--- DATA LISTING ---
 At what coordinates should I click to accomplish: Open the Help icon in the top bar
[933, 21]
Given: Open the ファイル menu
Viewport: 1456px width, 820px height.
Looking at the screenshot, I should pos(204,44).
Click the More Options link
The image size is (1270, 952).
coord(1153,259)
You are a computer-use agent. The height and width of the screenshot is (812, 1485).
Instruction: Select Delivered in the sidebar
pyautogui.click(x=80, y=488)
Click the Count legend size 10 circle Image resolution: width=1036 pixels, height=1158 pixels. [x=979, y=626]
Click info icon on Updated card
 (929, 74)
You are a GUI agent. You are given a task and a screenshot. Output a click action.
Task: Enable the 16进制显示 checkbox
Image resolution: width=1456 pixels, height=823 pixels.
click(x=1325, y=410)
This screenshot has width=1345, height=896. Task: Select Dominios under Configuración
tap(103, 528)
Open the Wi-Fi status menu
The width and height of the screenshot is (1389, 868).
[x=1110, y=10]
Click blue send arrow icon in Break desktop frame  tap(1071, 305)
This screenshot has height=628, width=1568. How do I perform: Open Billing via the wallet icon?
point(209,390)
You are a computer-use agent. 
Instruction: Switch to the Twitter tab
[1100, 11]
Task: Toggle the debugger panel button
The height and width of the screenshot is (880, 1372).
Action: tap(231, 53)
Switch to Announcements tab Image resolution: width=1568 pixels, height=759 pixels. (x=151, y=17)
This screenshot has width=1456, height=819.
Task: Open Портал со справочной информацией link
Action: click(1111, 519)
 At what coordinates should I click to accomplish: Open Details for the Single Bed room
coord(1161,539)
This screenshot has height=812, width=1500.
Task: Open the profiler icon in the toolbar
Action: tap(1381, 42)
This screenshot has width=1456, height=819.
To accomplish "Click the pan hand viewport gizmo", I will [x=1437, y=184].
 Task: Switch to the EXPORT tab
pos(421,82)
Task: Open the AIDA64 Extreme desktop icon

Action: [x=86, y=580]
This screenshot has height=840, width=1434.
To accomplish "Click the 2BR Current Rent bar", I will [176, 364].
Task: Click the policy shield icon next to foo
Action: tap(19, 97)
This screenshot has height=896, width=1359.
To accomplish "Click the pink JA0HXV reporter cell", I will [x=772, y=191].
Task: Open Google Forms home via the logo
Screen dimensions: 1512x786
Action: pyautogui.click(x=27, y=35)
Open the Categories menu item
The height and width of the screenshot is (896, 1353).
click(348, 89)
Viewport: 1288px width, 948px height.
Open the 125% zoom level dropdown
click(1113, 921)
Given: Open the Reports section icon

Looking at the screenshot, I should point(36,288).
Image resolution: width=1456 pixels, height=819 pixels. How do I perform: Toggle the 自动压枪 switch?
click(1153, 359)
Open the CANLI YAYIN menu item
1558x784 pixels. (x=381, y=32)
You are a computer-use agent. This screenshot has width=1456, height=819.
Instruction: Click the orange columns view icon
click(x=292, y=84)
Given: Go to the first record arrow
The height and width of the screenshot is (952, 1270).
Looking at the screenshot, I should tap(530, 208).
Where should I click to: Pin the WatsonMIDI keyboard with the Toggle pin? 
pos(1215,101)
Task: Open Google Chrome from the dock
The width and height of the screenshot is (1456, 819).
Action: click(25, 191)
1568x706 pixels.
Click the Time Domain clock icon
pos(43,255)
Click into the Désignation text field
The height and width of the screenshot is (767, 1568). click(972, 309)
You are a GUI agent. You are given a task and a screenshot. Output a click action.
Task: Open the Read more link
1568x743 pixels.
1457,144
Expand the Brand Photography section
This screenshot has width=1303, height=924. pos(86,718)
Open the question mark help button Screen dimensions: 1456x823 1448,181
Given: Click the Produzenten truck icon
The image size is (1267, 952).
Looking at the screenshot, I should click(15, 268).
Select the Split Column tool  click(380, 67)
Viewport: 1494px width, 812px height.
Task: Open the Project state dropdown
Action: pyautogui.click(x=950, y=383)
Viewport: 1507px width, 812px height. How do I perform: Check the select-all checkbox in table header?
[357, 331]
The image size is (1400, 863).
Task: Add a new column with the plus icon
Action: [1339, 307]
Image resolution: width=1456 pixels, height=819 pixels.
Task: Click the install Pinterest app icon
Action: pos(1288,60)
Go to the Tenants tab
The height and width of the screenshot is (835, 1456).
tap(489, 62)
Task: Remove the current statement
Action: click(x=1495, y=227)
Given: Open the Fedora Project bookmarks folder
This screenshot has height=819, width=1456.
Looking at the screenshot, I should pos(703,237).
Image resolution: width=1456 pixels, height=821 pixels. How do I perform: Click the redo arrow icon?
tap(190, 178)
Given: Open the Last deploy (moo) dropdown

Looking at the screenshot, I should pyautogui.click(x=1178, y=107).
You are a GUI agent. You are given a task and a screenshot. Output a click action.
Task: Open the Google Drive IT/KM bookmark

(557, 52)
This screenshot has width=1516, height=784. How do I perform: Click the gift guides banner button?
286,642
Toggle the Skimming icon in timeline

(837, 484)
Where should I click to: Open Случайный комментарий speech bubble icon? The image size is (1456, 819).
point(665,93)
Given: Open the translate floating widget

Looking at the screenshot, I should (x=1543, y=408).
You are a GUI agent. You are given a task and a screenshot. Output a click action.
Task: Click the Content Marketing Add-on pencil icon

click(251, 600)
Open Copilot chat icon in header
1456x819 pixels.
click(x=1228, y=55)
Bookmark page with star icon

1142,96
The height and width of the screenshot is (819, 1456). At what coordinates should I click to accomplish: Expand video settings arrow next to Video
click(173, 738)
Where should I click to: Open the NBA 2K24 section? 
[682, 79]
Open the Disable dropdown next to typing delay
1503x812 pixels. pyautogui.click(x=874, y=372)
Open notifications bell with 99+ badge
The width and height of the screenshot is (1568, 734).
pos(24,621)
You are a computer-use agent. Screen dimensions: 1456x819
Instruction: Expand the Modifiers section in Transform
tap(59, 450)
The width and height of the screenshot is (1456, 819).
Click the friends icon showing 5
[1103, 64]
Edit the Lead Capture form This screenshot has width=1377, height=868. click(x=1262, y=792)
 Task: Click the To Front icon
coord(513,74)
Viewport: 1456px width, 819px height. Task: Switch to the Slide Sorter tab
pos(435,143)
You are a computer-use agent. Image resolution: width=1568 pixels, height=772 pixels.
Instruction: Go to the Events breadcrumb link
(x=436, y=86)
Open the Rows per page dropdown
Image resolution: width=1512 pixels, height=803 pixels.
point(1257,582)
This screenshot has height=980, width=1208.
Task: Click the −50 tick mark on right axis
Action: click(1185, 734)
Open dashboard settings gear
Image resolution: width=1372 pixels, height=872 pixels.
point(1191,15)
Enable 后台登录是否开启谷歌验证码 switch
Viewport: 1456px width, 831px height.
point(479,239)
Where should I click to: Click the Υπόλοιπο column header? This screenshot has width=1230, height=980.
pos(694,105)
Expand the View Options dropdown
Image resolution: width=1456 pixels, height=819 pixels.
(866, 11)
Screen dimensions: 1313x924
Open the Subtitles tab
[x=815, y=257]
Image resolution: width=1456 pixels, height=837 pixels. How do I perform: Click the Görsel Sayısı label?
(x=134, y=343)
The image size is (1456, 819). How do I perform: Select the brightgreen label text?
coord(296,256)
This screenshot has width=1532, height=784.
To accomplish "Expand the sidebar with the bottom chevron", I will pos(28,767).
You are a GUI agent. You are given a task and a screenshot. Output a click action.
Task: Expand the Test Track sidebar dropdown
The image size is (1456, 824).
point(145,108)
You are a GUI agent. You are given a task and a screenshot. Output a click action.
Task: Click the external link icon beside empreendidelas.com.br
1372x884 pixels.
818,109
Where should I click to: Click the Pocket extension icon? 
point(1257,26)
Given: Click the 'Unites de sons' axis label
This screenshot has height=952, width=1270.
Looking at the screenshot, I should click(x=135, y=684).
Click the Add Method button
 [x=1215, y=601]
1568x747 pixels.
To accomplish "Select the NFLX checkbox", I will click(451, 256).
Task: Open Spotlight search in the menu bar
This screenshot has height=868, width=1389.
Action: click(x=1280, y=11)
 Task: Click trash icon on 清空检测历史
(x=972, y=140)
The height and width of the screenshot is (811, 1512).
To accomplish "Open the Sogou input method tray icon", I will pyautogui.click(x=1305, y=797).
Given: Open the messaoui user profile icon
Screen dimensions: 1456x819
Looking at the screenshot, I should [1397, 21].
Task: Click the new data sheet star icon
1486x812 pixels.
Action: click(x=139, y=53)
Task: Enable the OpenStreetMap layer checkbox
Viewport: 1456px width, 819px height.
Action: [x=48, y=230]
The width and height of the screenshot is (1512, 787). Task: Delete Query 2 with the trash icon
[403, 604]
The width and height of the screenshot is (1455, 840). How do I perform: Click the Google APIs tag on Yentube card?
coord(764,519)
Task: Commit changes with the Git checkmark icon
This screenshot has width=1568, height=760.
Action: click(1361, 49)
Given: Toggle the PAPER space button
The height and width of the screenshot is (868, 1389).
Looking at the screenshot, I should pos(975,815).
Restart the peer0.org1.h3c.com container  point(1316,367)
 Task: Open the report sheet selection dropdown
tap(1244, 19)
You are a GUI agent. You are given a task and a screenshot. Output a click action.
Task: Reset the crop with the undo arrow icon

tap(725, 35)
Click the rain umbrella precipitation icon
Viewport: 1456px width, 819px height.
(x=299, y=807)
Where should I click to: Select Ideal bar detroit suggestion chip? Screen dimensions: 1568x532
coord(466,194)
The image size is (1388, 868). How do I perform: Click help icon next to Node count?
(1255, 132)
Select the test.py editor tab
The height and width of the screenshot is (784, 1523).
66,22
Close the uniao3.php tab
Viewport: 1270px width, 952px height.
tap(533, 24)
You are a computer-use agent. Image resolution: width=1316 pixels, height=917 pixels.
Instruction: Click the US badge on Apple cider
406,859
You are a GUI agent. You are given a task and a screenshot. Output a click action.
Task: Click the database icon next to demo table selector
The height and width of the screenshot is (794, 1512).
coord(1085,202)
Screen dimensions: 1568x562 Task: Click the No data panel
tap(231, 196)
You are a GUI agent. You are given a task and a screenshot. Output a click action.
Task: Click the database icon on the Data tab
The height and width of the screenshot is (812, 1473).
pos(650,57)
---
Copy out word for word each line of the listing, from the very first line down to the line containing "You are a computer-use agent. The", and stop after that line.

 At what coordinates should I click to accomplish: Open the Help icon in the top bar
[933, 21]
Given: Open the ファイル menu
Viewport: 1456px width, 820px height.
Looking at the screenshot, I should pos(204,44).
Click the More Options link
The image size is (1270, 952).
coord(1153,259)
You are a computer-use agent. The height and width of the screenshot is (812, 1485).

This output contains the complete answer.